> **Assigned task**: Where the data below has the string "will", return the whole line.

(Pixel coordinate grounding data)
######
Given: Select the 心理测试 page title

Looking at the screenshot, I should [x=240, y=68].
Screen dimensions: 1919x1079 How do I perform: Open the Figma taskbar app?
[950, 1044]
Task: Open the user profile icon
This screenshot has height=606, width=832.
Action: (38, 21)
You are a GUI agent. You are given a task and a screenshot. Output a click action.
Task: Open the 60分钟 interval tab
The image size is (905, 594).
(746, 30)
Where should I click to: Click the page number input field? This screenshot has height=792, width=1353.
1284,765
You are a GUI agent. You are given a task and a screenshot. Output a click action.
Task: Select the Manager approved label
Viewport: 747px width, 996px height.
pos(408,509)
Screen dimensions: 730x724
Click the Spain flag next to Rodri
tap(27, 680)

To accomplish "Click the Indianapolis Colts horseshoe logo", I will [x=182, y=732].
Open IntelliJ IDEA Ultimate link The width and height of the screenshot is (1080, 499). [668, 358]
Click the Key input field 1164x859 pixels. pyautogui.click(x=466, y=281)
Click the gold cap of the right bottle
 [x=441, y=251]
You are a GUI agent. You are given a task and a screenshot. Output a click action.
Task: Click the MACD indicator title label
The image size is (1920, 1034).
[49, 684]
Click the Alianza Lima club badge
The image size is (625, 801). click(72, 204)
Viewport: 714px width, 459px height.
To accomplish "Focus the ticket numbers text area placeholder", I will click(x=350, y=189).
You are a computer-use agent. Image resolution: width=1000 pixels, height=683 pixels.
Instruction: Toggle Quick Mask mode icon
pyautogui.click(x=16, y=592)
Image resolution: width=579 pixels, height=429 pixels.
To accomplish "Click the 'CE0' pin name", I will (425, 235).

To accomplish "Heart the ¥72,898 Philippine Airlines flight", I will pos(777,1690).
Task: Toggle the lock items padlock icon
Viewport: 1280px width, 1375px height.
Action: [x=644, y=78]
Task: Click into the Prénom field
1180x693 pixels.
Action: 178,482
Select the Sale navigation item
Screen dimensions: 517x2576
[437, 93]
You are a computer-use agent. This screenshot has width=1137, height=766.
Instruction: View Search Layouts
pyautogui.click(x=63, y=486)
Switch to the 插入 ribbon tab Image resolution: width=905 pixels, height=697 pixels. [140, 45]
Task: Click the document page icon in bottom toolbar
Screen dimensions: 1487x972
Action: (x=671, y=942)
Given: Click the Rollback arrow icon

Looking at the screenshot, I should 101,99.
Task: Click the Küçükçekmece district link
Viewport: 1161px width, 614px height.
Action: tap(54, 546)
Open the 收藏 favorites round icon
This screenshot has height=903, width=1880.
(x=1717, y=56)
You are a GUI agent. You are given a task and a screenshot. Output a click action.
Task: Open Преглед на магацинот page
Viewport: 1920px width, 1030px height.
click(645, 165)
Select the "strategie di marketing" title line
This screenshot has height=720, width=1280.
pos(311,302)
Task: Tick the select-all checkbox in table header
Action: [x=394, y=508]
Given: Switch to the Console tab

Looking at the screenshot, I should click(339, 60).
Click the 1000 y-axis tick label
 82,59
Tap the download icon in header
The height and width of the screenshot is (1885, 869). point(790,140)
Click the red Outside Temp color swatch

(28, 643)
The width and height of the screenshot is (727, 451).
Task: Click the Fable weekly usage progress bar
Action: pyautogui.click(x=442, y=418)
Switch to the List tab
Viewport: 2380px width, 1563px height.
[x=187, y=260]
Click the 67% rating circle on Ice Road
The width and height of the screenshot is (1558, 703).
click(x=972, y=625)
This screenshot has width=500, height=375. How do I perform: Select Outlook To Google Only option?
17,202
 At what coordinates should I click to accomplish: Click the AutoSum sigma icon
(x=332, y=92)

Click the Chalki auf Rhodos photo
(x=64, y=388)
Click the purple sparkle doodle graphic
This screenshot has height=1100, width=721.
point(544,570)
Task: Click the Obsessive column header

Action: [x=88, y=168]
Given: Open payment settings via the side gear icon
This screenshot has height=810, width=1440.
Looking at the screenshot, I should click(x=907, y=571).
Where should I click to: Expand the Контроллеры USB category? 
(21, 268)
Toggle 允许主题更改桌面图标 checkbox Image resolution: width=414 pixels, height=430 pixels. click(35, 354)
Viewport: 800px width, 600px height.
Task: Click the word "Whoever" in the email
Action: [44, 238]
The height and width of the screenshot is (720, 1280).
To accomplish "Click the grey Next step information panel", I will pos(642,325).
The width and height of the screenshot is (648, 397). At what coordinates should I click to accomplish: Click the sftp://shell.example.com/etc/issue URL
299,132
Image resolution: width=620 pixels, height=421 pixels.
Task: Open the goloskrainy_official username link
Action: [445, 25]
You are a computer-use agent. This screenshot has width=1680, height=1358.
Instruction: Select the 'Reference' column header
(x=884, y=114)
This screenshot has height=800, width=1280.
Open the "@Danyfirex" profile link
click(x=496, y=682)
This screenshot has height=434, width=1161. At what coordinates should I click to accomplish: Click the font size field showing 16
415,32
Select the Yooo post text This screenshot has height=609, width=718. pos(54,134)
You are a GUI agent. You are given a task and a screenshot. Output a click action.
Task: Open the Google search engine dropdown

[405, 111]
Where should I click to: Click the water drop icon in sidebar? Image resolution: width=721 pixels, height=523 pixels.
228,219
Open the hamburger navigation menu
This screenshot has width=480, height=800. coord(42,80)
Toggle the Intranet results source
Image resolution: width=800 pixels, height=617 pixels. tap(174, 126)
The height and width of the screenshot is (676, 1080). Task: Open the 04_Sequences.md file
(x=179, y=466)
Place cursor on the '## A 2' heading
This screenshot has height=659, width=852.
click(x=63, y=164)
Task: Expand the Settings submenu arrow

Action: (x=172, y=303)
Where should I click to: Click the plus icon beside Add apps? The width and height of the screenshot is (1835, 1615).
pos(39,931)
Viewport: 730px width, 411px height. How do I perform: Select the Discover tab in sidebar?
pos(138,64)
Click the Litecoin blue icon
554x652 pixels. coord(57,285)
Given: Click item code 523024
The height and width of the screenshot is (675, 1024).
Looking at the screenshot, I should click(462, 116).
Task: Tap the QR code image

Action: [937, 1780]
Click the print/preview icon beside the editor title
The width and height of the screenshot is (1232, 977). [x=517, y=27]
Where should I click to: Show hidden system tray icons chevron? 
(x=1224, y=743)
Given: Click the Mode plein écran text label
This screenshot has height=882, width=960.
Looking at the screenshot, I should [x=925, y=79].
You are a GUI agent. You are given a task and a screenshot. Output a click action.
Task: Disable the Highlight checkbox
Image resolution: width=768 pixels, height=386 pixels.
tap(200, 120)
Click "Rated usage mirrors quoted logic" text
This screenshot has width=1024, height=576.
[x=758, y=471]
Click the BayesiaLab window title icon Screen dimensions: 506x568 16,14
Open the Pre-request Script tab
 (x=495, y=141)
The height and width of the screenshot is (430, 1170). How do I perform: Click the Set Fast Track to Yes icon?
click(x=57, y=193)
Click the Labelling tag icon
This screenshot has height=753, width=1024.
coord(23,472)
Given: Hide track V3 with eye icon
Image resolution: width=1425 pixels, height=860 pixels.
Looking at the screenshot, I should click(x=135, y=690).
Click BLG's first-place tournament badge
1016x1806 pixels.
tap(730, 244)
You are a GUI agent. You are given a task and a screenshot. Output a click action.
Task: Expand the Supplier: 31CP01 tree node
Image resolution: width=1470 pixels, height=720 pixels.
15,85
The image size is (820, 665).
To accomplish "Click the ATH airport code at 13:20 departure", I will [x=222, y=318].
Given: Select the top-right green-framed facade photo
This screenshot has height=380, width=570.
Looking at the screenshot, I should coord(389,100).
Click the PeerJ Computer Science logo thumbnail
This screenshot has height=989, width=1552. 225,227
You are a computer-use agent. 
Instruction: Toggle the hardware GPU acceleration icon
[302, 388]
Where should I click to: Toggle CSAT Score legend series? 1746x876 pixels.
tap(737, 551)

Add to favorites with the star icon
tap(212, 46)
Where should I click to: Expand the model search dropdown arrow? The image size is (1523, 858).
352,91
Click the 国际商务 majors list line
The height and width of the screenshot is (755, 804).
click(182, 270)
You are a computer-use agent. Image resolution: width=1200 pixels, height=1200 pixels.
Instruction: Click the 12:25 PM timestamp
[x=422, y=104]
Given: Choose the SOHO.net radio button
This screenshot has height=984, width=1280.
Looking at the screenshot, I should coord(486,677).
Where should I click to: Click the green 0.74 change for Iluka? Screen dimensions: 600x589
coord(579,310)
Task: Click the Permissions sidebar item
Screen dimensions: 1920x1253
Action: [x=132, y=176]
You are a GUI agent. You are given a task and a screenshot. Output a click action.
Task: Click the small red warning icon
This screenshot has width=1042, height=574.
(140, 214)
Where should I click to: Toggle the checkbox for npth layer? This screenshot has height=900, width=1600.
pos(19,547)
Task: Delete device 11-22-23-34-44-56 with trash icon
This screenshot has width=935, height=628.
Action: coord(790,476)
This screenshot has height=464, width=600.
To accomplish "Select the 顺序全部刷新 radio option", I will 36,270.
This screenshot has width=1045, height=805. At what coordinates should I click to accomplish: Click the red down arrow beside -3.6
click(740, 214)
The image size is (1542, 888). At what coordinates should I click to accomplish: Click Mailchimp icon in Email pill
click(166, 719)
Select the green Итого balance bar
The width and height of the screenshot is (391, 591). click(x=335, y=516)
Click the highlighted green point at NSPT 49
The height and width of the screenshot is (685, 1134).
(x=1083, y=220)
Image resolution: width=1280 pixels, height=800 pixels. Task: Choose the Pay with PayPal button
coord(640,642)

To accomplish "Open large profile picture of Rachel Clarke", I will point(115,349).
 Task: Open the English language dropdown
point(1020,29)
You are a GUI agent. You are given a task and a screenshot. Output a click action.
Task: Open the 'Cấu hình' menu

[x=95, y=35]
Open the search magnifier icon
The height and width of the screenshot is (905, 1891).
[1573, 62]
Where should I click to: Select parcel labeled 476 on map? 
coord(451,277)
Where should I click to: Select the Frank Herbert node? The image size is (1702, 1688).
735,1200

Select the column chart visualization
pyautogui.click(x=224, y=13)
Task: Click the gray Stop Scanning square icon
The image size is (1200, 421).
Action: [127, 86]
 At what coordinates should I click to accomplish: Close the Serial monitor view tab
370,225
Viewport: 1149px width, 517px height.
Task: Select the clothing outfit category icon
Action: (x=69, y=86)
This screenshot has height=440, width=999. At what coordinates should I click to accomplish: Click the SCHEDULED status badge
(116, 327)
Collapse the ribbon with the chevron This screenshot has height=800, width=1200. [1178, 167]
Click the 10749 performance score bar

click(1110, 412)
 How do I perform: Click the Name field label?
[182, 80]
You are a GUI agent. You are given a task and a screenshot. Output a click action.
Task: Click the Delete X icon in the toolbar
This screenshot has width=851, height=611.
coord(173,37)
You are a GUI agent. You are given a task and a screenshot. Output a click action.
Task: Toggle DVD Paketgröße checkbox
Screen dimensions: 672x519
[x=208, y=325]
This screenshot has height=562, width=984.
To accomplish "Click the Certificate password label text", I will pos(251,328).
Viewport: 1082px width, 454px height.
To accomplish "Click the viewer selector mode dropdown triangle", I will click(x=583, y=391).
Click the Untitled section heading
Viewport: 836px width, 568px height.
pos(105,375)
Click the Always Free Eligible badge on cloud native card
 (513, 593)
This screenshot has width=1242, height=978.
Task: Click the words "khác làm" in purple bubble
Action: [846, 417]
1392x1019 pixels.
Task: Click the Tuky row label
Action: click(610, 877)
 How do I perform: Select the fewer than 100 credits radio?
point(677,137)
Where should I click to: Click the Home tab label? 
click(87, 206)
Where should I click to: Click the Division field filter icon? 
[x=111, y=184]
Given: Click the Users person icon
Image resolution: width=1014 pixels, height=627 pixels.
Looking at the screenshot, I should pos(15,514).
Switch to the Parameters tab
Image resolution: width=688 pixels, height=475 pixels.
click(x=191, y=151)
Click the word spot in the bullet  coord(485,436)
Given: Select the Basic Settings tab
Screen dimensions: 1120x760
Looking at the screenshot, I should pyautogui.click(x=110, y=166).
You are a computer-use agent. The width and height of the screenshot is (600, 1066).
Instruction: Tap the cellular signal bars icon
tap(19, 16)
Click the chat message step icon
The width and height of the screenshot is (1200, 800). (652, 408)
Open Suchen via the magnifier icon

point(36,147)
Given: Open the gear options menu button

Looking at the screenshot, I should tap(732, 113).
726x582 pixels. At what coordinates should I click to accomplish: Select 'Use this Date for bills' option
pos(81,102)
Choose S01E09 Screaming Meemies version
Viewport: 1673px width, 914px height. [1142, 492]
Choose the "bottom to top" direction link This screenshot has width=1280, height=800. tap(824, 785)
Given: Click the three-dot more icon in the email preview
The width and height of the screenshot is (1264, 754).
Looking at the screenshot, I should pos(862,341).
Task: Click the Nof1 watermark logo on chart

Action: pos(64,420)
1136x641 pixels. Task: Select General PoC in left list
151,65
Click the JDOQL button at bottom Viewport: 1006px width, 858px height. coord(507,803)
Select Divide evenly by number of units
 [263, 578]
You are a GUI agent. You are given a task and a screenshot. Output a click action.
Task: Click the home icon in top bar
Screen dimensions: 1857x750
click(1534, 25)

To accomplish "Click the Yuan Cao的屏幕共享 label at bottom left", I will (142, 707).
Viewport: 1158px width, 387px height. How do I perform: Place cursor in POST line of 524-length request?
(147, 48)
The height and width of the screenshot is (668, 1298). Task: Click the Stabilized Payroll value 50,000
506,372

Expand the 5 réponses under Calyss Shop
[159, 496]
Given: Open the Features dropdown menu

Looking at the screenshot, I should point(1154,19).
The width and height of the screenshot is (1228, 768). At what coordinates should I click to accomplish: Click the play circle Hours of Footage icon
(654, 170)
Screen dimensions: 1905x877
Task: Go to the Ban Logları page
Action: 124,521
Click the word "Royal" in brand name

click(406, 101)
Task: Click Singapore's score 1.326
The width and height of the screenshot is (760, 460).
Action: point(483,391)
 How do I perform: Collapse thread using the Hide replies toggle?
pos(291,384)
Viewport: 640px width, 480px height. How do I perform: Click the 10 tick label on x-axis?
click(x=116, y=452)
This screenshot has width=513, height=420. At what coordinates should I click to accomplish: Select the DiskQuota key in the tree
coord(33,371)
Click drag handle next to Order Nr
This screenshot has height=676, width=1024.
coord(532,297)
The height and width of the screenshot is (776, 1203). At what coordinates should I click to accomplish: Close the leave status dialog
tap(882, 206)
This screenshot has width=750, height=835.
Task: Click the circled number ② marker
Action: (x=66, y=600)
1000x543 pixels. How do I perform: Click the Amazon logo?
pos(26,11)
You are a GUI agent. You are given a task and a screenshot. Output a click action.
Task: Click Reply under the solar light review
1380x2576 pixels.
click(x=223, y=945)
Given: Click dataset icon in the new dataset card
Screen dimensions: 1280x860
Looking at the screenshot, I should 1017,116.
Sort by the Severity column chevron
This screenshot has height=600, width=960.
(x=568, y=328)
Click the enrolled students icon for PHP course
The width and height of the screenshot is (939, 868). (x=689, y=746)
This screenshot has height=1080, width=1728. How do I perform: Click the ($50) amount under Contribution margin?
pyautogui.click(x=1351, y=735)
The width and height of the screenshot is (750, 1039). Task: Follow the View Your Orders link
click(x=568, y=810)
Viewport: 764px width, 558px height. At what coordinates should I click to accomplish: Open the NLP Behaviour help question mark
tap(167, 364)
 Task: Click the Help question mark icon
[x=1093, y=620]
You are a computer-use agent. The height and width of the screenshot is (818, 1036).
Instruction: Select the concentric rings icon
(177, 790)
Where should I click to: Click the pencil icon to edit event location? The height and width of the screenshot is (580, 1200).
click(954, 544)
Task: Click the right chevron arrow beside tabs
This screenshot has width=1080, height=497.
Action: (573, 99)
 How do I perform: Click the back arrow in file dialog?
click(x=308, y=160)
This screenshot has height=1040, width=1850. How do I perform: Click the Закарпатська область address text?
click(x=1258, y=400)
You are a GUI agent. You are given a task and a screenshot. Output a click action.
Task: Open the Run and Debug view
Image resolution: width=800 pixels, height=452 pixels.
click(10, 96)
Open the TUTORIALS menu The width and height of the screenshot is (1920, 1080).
######
> **Solution for this problem**:
To accomplish "Click the Indianapolis Colts horseshoe logo", I will [x=182, y=732].
To accomplish "Focus the ticket numbers text area placeholder", I will click(x=350, y=189).
To accomplish "Click the 'CE0' pin name", I will (425, 235).
To accomplish "Heart the ¥72,898 Philippine Airlines flight", I will pos(777,1690).
To accomplish "Click the grey Next step information panel", I will pos(642,325).
To accomplish "Click the ATH airport code at 13:20 departure", I will [x=222, y=318].
To accomplish "Select the 顺序全部刷新 radio option", I will 36,270.
To accomplish "Open large profile picture of Rachel Clarke", I will point(115,349).
To accomplish "Click the Certificate password label text", I will pos(251,328).
To accomplish "Click the viewer selector mode dropdown triangle", I will click(x=583, y=391).
To accomplish "Click the Yuan Cao的屏幕共享 label at bottom left", I will (142, 707).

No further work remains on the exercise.